Provided life insurance has been written in trust, this should mean that when the policy proceeds are paid out they will be free from IHT (subject to exceptions in some circumstances). This simple step could provide a significant tax saving for your beneficiaries after your death.
Furthermore, the policy proceeds could be paid out as soon the death certificate is available, without needing to wait, potentially months, for probate to be granted. This means that the funds could be readily available after your death to pay any IHT due on your estate (an increasingly valuable benefit in these days of high-interest rates, where borrowing money to pay IHT can be an expensive business).
Indeed many policies are written in trust for this key purpose, i.e. to provide a speedily available pot of IHT-free funds which could be used for the payment of tax on death. You could tailor the amount of life insurance so that it is the right amount to cover the likely IHT liability on your death. If the funds paid out are more than required to cover the tax liability, any surplus funds could be used by the beneficiaries as they wish.
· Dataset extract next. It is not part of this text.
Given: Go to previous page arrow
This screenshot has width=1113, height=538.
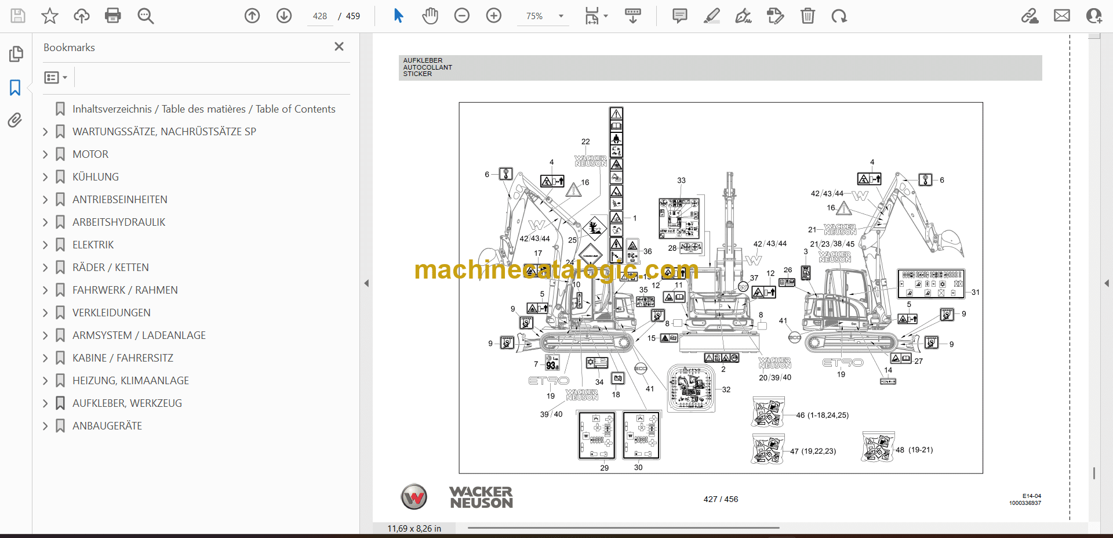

An additional benefit is that the money paid out from the policy would go straight to your chosen beneficiaries, rather than being available to your executors to pay your debts or meet the costs of administering your estate, for instance.
If you are not married or in a civil partnership, having life insurance in trust for the benefit of your partner could be a particularly important step to ensure that they will have quick access to the funds they may need after you have gone.
Whilst life cover can be arranged so that the policy lasts for your whole life, it is also possible to arrange insurance for a specific term (e.g. seven years in order to cover a potential IHT liability in the event of you failing to survive seven years from making a lifetime gift).
Many life insurance companies provide standard trust deeds free of charge, or if your affairs are more complex it may be appropriate for a bespoke trust deed to be drafted by a solicitor which is tailored to your particular circumstances.